Today I ran with my eldest on a trail along the Elk River (or stream, really, as it is in this drought). My foot hurt. What if I cannot run?

What if I never actually learn all of the preludes and fugues at once, and the Beethoven Sonatas? What if I never properly learn how to groom my standard poodle?

What if I chose the wrong profession? What if we go back to war in Iraq? What if my kids never call or write after they leave home?

First world worries, for the most part. I was thinking today about how much I like water. I mean a good, cold glass of water from the tap. It is miraculous, and even though I take things for granted almost every waking second of my life, I almost always say a little prayer of thanks for having clean, cold water, right here in my home, my workplace, wherever really. I don't have to walk 5 miles to get it while being shot at or threatened with rape and kidnapping. I don't have to then build a fire to boil it so my kids don't die of some diarrheal illness that will turn their guts inside out. Sometimes I worry of course, like, what if the "big one" hits? We have not set up a garage full of water supply for this purpose as we probably should. Despite being a worrier, I am not the type to build a bomb shelter or seriously plan for the next quake.

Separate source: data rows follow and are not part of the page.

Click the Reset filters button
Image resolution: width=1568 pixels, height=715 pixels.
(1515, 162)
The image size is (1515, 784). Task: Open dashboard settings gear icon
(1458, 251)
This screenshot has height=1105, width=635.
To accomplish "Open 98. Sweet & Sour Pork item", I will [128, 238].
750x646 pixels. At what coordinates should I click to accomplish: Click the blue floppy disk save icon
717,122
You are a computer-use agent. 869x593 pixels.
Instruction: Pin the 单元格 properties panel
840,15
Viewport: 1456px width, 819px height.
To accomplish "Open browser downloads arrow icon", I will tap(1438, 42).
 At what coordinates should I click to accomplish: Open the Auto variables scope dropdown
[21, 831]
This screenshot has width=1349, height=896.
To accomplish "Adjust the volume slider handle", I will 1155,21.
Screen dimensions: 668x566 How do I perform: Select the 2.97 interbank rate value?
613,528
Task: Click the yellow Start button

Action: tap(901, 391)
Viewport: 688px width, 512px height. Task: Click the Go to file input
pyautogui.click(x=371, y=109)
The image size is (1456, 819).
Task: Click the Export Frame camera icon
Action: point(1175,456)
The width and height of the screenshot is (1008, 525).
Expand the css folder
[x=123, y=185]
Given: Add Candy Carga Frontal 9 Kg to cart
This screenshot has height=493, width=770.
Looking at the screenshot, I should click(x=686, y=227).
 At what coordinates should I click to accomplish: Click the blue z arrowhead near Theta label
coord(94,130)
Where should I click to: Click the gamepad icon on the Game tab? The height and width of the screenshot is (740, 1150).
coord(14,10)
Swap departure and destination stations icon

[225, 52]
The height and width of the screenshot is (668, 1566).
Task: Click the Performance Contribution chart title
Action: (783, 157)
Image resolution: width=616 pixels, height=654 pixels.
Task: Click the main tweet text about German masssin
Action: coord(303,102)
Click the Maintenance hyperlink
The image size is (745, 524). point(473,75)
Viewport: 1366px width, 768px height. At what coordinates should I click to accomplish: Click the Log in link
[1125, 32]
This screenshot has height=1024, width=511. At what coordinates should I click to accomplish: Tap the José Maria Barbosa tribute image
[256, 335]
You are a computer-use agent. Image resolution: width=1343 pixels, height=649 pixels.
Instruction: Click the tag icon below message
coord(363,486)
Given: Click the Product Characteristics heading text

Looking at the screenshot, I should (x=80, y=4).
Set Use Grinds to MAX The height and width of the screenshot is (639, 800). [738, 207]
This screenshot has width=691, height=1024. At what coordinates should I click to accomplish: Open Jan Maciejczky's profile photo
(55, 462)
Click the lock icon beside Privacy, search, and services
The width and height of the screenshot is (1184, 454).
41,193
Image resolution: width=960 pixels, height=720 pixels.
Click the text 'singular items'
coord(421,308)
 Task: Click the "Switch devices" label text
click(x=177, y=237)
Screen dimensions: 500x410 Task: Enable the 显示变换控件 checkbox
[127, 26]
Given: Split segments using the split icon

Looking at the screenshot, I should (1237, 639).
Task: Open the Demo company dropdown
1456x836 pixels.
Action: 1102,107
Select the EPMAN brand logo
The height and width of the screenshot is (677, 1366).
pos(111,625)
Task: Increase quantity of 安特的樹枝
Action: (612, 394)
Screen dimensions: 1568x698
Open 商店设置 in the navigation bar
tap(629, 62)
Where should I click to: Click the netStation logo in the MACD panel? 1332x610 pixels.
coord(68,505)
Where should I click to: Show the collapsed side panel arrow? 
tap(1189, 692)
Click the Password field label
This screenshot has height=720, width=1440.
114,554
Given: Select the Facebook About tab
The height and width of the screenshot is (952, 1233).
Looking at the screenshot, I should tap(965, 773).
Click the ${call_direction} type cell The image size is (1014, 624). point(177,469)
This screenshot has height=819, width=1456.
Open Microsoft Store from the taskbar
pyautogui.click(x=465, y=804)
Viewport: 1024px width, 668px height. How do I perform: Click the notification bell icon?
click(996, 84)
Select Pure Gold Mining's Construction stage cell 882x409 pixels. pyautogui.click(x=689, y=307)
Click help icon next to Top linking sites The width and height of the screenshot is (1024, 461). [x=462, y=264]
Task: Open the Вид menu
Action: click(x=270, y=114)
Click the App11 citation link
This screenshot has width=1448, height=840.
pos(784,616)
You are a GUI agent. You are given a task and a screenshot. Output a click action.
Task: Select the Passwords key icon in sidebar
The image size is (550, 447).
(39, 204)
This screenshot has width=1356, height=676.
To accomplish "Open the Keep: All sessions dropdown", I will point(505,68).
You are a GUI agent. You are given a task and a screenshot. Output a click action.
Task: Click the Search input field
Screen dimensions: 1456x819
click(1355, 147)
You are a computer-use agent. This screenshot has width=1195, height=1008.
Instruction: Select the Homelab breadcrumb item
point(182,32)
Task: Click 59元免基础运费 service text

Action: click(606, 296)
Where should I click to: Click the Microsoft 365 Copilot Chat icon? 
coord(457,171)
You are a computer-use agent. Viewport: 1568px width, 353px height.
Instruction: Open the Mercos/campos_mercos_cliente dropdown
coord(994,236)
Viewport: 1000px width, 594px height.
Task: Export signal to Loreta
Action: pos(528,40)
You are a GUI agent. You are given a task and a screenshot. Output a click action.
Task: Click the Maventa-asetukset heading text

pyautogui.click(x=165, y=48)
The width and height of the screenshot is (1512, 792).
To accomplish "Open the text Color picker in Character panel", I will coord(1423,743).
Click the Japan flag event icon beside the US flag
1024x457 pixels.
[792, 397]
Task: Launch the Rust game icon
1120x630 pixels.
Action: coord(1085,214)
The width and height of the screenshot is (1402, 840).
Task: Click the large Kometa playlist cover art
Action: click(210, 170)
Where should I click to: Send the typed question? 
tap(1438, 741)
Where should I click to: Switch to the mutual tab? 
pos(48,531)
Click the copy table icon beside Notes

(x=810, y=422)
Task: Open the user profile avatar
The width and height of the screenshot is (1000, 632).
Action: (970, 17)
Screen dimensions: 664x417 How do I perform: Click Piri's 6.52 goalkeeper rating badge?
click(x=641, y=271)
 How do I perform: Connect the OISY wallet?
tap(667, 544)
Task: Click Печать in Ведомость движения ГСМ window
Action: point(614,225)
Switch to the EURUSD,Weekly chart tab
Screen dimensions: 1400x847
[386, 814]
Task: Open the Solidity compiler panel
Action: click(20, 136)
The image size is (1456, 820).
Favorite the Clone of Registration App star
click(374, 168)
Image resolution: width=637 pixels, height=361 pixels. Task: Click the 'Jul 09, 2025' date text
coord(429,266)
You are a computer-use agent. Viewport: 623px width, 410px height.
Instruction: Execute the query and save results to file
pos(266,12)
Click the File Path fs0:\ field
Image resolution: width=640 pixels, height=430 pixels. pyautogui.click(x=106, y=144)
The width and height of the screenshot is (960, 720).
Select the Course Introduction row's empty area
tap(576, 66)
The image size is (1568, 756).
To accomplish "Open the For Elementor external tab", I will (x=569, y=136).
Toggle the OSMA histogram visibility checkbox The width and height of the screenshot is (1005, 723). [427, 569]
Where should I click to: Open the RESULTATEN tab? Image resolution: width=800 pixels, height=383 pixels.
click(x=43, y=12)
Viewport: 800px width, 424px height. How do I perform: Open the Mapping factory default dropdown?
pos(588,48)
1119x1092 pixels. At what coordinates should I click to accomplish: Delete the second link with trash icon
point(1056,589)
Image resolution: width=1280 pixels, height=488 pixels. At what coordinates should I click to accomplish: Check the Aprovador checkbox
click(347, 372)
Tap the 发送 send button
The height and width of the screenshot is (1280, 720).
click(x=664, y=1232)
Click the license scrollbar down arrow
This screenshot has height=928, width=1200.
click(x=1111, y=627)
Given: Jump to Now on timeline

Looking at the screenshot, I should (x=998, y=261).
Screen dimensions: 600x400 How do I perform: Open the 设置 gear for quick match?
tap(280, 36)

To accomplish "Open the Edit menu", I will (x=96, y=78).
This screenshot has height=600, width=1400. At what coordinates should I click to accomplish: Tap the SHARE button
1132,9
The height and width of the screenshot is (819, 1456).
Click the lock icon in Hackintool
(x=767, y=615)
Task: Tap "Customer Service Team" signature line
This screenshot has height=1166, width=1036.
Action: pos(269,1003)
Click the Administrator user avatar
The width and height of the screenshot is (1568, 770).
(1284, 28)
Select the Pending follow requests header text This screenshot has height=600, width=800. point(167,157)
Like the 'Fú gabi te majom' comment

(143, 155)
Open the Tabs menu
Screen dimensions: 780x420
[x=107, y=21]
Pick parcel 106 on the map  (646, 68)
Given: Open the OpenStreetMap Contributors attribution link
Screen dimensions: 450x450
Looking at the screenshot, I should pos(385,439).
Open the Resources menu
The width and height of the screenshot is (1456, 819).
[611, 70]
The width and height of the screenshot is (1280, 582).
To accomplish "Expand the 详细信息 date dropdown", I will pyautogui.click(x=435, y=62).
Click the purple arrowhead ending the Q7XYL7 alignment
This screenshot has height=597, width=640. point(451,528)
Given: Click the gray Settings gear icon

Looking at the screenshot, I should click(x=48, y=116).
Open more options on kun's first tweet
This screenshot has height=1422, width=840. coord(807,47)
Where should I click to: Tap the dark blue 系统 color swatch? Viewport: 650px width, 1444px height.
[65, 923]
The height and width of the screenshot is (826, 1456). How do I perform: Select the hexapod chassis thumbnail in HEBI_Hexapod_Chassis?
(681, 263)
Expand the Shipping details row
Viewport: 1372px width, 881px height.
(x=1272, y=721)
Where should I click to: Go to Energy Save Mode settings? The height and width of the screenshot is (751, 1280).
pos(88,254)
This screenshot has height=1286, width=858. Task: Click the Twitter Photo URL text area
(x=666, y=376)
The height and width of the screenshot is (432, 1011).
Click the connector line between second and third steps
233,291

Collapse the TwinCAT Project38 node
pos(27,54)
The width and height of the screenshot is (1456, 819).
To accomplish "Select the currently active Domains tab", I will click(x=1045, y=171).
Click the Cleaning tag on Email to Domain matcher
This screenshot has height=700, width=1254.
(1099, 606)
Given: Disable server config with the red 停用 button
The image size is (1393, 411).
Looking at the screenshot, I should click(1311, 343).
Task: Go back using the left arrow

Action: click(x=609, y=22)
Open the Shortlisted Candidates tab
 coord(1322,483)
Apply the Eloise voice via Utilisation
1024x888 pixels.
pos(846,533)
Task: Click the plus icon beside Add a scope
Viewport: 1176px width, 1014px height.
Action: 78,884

What if my hens don't lay eggs after my husband has so diligently built them a fortress? I mean a fortress. A bear might be able to get those girls, but every other critter will be thwarted. Even the poodle.

I worry about my patients. I worry about my friends. I worry about my family. I worry about that raggedy guy on the corner who looks like he needs a bath and 3 squares, stat. I have been having some dreams with whales lately, and that usually happens right before something big happens. WHAT IS GOING TO HAPPEN????

But I digress. This is about running, and redwoods. Today, I ran in the woods, by the anemic but still lovely river, with my daughter. For a time, I rested in the grace of the world, and was free.

1 comment:

  1. Worry is a sure symptom of caring. For others, yourself, whatever. To not care is the cure for many forms of worry. But there are some unacceptable side effects. As always, a thought provoking composition.